One-Sample Kolmogorov-Smirnov Test
The One-Sample Kolmogorov-Smirnov Test procedure compares the observed cumulative distribution function for a variable with a specified theoretical distribution, which may be normal, uniform, Poisson, or exponential. The Kolmogorov-Smirnov Z is computed from the largest difference (in absolute value) between the observed and theoretical cumulative distribution functions. This goodness-of-fit test tests whether the observations could reasonably have come from the specified distribution.
Starting with version 27.0, the Lilliefors test statistic can be used to estimate the p-value by using the Monte Carlo sampling for testing against a normal distribution with estimated parameters (this functionality was previously possible only through the Explore procedure).
- Example
- Many parametric tests require normally distributed variables. The one-sample Kolmogorov-Smirnov test can be used to test that a variable (for example, income) is normally distributed.
- Statistics
- Mean, standard deviation, minimum, maximum, number of non-missing cases, quartiles, Lilliefors test, and Monte Carlo simulation.

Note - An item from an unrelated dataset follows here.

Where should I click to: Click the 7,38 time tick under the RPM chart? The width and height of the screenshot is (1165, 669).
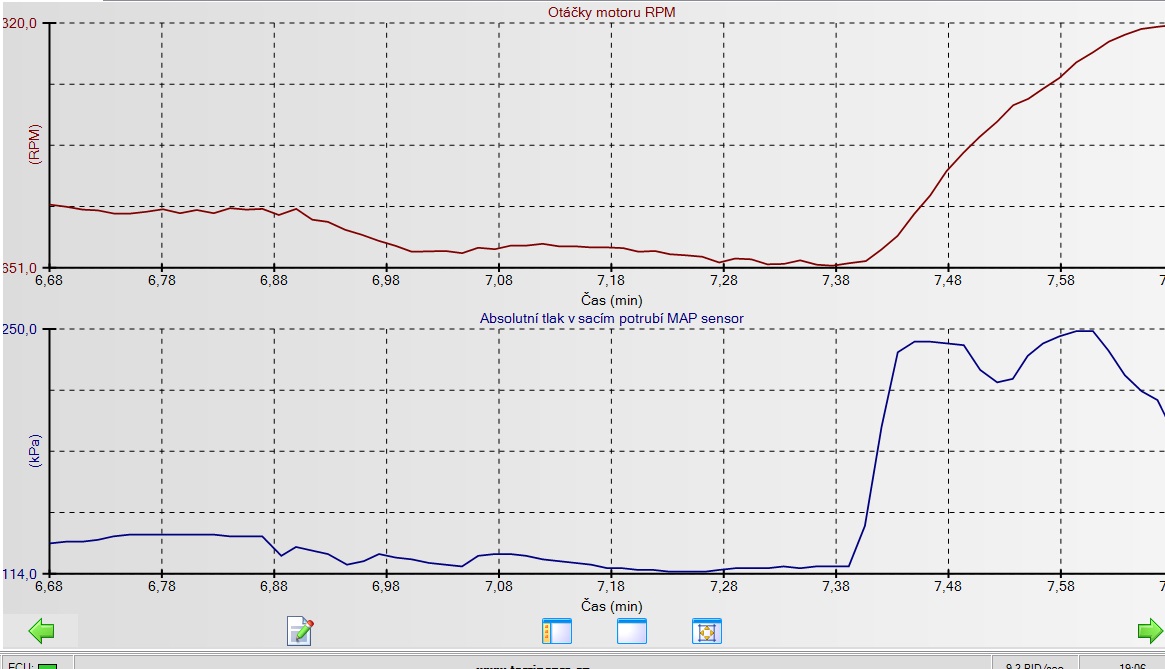tap(836, 281)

One-Sample Kolmogorov-Smirnov test data considerations
- Data
- Use quantitative variables (interval or ratio level of measurement).
- Assumptions
- The Kolmogorov-Smirnov test assumes that the parameters of the test distribution are specified in advance. This procedure estimates the parameters from the sample. The sample mean and sample standard deviation are the parameters for a normal distribution, the sample minimum and maximum values define the range of the uniform distribution, the sample mean is the parameter for the Poisson distribution, and the sample mean is the parameter for the exponential distribution. The power of the test to detect departures from the hypothesized distribution may be seriously diminished.
Obtaining a One-Sample Kolmogorov-Smirnov test
This feature requires the Statistics Base option.
- From the menus choose:
- Select one or more numeric test variables. Each variable produces a separate test.
- Optionally, select a test distribution method:
- Normal
- When selected, you can specify whether distribution parameter(s) are estimated from sample data (the default setting) or from custom settings. When Use sample data is selected, both the existing asymptotic results and Lilliefors significance correction based on the Monte Carlo sampling are used. When Custom is selected, provide values for both Mean and Std Dev.
- Uniform
- When selected, you can specify whether distribution parameter(s) are estimated from sample data (the default setting) or from custom settings. When Use sample data is selected, the Lilliefors test is used. When Custom is selected, provide values for both Min and Max.
- Poisson
- When selected, specify a Mean parameter value.
- Exponential
- When selected, you can specify whether distribution parameter(s) are estimated from the sample mean (the default setting) or from custom settings. When Use sample data is selected, the Lilliefors test is used. When Custom is selected, provide a Mean parameter value.
- Optionally, click Simulation to specify Monte Carlo simulation parameters, click Exact to specify exact test parameters, or click Options for descriptive statistics, quartiles, and control of the treatment of missing data.
This procedure pastes NPAR TESTS command syntax.